THE PROBLEM -> Please print every record exactly as it stands, leaving out the pictures.

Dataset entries
◆ ◆ ◆
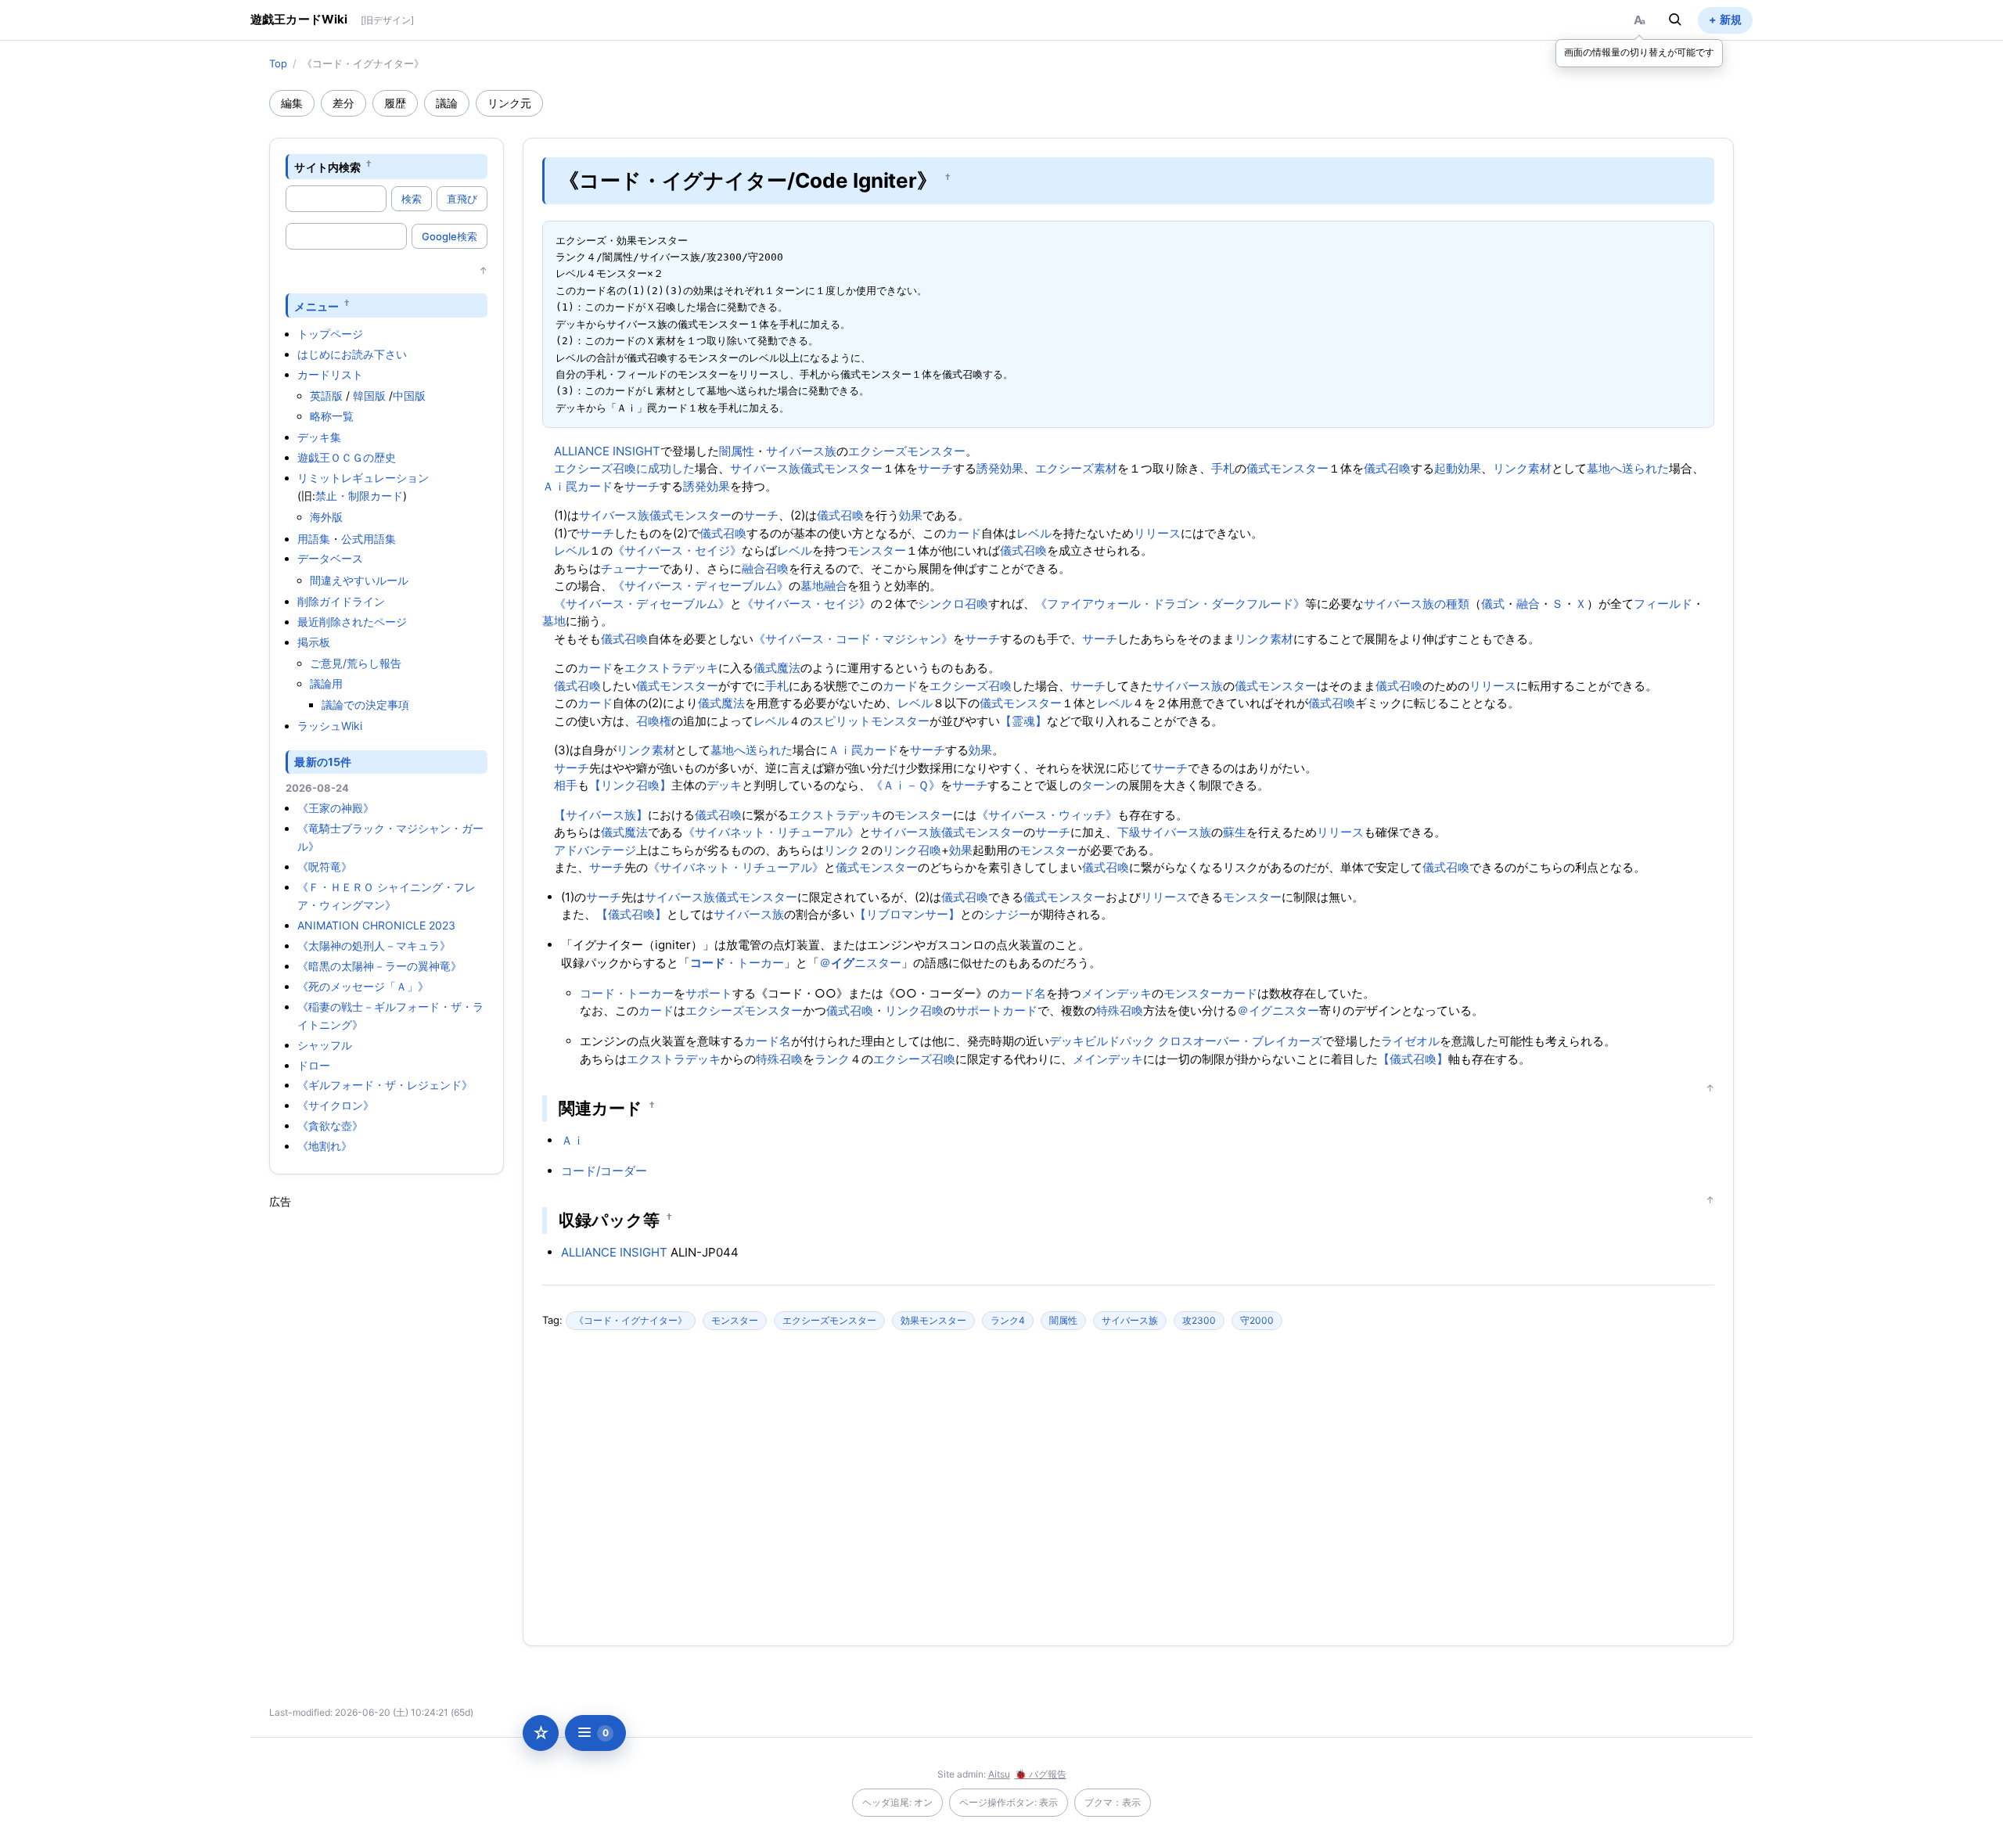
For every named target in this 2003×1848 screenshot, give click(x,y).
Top (278, 63)
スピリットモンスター (871, 721)
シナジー (1007, 914)
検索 (411, 198)
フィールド (1663, 603)
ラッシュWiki (329, 725)
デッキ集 (319, 437)
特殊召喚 (1119, 1010)
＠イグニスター (1278, 1010)
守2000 (1257, 1320)
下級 (1129, 832)
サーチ (935, 468)
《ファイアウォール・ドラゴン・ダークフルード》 (1170, 603)
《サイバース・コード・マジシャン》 (853, 638)
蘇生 (1234, 832)
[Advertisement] (386, 1444)
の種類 (1451, 603)
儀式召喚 (1387, 468)
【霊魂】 (1023, 721)
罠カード (589, 486)
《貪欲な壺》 (330, 1125)
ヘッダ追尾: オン (897, 1802)
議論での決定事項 (365, 704)
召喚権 (653, 721)
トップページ (330, 333)
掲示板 (313, 642)
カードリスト (330, 374)
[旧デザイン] (387, 20)
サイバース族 (801, 451)
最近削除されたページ (352, 621)
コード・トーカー (627, 993)
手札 (1223, 468)
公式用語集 (368, 538)
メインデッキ (1116, 993)
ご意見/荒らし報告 (355, 663)
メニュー (316, 305)
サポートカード (996, 1010)
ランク (832, 1059)
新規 (1731, 19)
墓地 (554, 620)
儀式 (1493, 603)
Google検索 (449, 236)
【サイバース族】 (601, 814)
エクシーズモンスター (907, 451)
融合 (1528, 603)
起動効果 (1457, 468)
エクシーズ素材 (1076, 468)
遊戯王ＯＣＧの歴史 (346, 457)
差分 (343, 103)
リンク (841, 850)
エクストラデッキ (671, 667)
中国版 (409, 395)
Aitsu (999, 1774)
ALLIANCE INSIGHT (607, 451)
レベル (1034, 533)
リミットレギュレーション (363, 477)
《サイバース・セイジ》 (677, 550)
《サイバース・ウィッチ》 (1046, 814)
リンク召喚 (912, 850)
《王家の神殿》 (335, 807)
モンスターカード (1210, 993)
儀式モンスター (841, 468)
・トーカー (737, 962)
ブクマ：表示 (1112, 1802)
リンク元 (509, 103)
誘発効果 (999, 468)
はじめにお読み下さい (352, 354)
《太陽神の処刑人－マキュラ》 (374, 945)
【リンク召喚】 (630, 785)
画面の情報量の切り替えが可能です (1639, 52)
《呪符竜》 (324, 866)
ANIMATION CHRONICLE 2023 (376, 925)
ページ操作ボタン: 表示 (1008, 1802)
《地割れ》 (324, 1145)
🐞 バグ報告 (1040, 1774)
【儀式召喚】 (631, 914)
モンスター (876, 550)
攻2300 (1199, 1320)
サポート (708, 993)
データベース (330, 558)
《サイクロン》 (335, 1105)
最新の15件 (322, 761)
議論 (447, 103)
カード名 (1022, 993)
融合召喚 (765, 568)
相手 (565, 785)
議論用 (326, 683)
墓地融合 (823, 585)
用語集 (313, 538)
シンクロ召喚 (953, 603)
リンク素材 (1522, 468)
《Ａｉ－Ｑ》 (905, 785)
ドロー (313, 1065)
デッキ (724, 785)
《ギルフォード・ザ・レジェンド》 (385, 1084)
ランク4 (1008, 1320)
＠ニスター (860, 962)
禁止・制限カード (359, 495)
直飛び (462, 198)
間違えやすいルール (359, 580)
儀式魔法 (776, 667)
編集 (292, 103)
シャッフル (324, 1045)
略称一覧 (332, 415)
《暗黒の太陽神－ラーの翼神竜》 (379, 966)
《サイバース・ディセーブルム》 (701, 585)
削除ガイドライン (341, 601)
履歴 (395, 103)
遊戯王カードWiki (299, 19)
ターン (1099, 785)
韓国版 (369, 395)
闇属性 (736, 451)
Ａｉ (554, 486)
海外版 (326, 516)
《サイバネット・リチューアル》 (771, 832)
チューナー (630, 568)
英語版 (326, 395)
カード (963, 533)
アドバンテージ (595, 850)
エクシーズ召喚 (971, 685)
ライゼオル (1410, 1041)
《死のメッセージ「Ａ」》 (363, 986)
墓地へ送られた (1628, 468)
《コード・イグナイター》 (630, 1320)
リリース (1157, 533)
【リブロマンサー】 (907, 914)
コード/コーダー (604, 1170)
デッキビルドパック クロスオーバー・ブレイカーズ (1185, 1041)
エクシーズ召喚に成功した (624, 468)
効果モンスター (933, 1320)
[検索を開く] (1675, 19)
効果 (910, 515)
◆ ◆ ◆
ANSWER TO THE EXERCISE ->
For every named target in this 2003×1848 screenshot, give click(x,y).
Top (278, 63)
スピリットモンスター (871, 721)
シナジー (1007, 914)
検索 (411, 198)
フィールド (1663, 603)
ラッシュWiki (329, 725)
デッキ集 (319, 437)
特殊召喚 (1119, 1010)
＠イグニスター (1278, 1010)
守2000 (1257, 1320)
下級 (1129, 832)
サーチ (935, 468)
《ファイアウォール・ドラゴン・ダークフルード》 (1170, 603)
《サイバース・コード・マジシャン》 (853, 638)
蘇生 (1234, 832)
[Advertisement] (386, 1444)
の種類 (1451, 603)
儀式召喚 (1387, 468)
【霊魂】 (1023, 721)
罠カード (589, 486)
《貪欲な壺》 (330, 1125)
ヘッダ追尾: オン (897, 1802)
議論での決定事項 (365, 704)
召喚権 (653, 721)
トップページ (330, 333)
掲示板 (313, 642)
カードリスト (330, 374)
[旧デザイン] (387, 20)
サイバース族 (801, 451)
最近削除されたページ (352, 621)
コード・トーカー (627, 993)
手札 (1223, 468)
公式用語集 (368, 538)
メインデッキ (1116, 993)
ご意見/荒らし報告 (355, 663)
メニュー (316, 305)
サポートカード (996, 1010)
ランク (832, 1059)
新規 (1731, 19)
墓地 (554, 620)
儀式 (1493, 603)
Google検索 (449, 236)
【サイバース族】 (601, 814)
エクシーズモンスター (907, 451)
融合 (1528, 603)
起動効果 (1457, 468)
エクシーズ素材 (1076, 468)
遊戯王ＯＣＧの歴史 (346, 457)
差分 (343, 103)
リンク (841, 850)
エクストラデッキ (671, 667)
中国版 (409, 395)
Aitsu (999, 1774)
ALLIANCE INSIGHT (607, 451)
レベル (1034, 533)
リミットレギュレーション (363, 477)
《サイバース・セイジ》 (677, 550)
《サイバース・ウィッチ》 (1046, 814)
リンク召喚 (912, 850)
《王家の神殿》 (335, 807)
モンスターカード (1210, 993)
儀式モンスター (841, 468)
・トーカー (737, 962)
ブクマ：表示 (1112, 1802)
リンク元 (509, 103)
誘発効果 (999, 468)
はじめにお読み下さい (352, 354)
《太陽神の処刑人－マキュラ》 (374, 945)
【リンク召喚】 (630, 785)
画面の情報量の切り替えが可能です (1639, 52)
《呪符竜》 (324, 866)
ANIMATION CHRONICLE 2023 (376, 925)
ページ操作ボタン: 表示 (1008, 1802)
《地割れ》 (324, 1145)
🐞 バグ報告 (1040, 1774)
【儀式召喚】 (631, 914)
モンスター (876, 550)
攻2300 (1199, 1320)
サポート (708, 993)
データベース (330, 558)
《サイクロン》 (335, 1105)
最新の15件 (322, 761)
議論 (447, 103)
カード名 (1022, 993)
融合召喚 (765, 568)
相手 (565, 785)
議論用 (326, 683)
墓地融合 (823, 585)
用語集 (313, 538)
シンクロ召喚 (953, 603)
リンク素材 (1522, 468)
《Ａｉ－Ｑ》 (905, 785)
ドロー (313, 1065)
デッキ (724, 785)
《ギルフォード・ザ・レジェンド》 (385, 1084)
ランク4 (1008, 1320)
＠ニスター (860, 962)
禁止・制限カード (359, 495)
直飛び (462, 198)
間違えやすいルール (359, 580)
儀式魔法 (776, 667)
編集 (292, 103)
シャッフル (324, 1045)
略称一覧 (332, 415)
《暗黒の太陽神－ラーの翼神竜》 (379, 966)
《サイバース・ディセーブルム》 (701, 585)
削除ガイドライン (341, 601)
履歴 (395, 103)
遊戯王カードWiki (299, 19)
ターン (1099, 785)
韓国版 (369, 395)
闇属性 (736, 451)
Ａｉ (554, 486)
海外版 (326, 516)
《サイバネット・リチューアル》 (771, 832)
チューナー (630, 568)
英語版 (326, 395)
カード (963, 533)
アドバンテージ (595, 850)
エクシーズ召喚 (971, 685)
ライゼオル (1410, 1041)
《死のメッセージ「Ａ」》 (363, 986)
墓地へ送られた (1628, 468)
《コード・イグナイター》 (630, 1320)
リリース (1157, 533)
【リブロマンサー】 (907, 914)
コード/コーダー (604, 1170)
デッキビルドパック クロスオーバー・ブレイカーズ (1185, 1041)
エクシーズ召喚に成功した (624, 468)
効果モンスター (933, 1320)
[検索を開く] (1675, 19)
効果 (910, 515)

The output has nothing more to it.